I only wish to one day be in your shoes and have that tough decision to make... I've smoked 1 Padron 1964 and it was beautiful... Can't imagine the aroma/flavor/lingering taste on the lips of something you would pass one of those up for. Probably gonna dream about this tonight. HAH


----------



## Cigary (Oct 19, 2007)

TonyBrooklyn said:


> Couldn't have said it better!
> Life is too short not to enjoy what gives you pleasure!
> And nothing does it like a Cuban Cigar!
> *I wonder if Cuban woman are as satisfying*!:laugh:


If you have to ask then you haven't had a cuban woman. I still have scars from one that gave me a hernia...don't ask!!:lolat:


----------



## Dizzy (Mar 19, 2011)

Cigary said:


> If you have to ask then you haven't had a cuban woman. I still have scars from one that gave me a hernia...don't ask!!:lolat:


HAHAHA!!! Amen brother...


----------



## BMack (Dec 8, 2010)

I wouldn't use the word "snob." I've read your reviews and "snob" hardly comes to mind, you're just a man that knows what he likes.


----------



## Sarge (Nov 21, 2010)

it's one thing to be a snob, a whole completely different thing to have your own tastes & preferences.
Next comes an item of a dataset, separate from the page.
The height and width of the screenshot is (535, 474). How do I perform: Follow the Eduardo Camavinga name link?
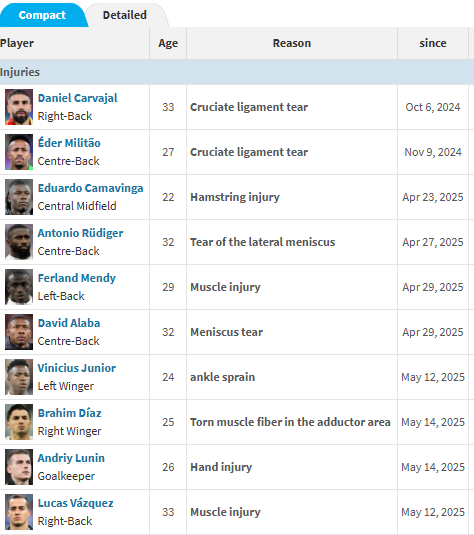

The more I smoke Cubans I wonder if smoking nothing but or preferring them would make me a snob. I never really gave it much consideration because quite frankly I just don't care. If I'm not enjoying the cigars I'm smoking then why smoke cigars at all? I don't smoke them to please anyone, I don't smoke to rebel, or look cool, be cool, etc and so on. I smoke them because I truly enjoy everything about them. I love some cigars, I enjoy others while quite a few are so-so or unfavorable... Thing I especially & probably like most importantly are the tastes, flavors and enjoyment a great cigar gives. If a Cigar is gifted to me I'll gladly smoke it & try it if I haven't already. If it's not a preferable cigar I've already tried I might pass it onto someone else to try who might find enjoyment from it. though I do make it a point to smoke anything gifted to me. especially when it's something I haven't tried. Honestly when I think of snob I think of someone stuck up, someone who holds their nose high & pisses @ the thought of smoking anything other than what they buy or love. Someone who might smoke something just because of the price tag associated w/ said cigar. I'll cut the rambling there. We all have our preferences and we all buy and smoke according to them. you friend are hardly a snob. You are just a true cigar smoker who appreciates and knows what he enjoys. :tu


----------



## sengjc (Nov 15, 2010)

Dunno mate, I think you may be missing out a bit. :dunno: I most likely do not have the breadth of your collection nor your depth of experience but I must say that there are some mighty fine NCs out there that I have to go to some lengths to source being a non-US resident when you have it readily available.

Though I am of the opinion that Cubes are generally better, I wouldn't rubbish NCs in general despite the number of dogs I have endured. In fact it is when after numerous dogs you come across a little gem you get the feeling that it is all worth it and the search continues.


----------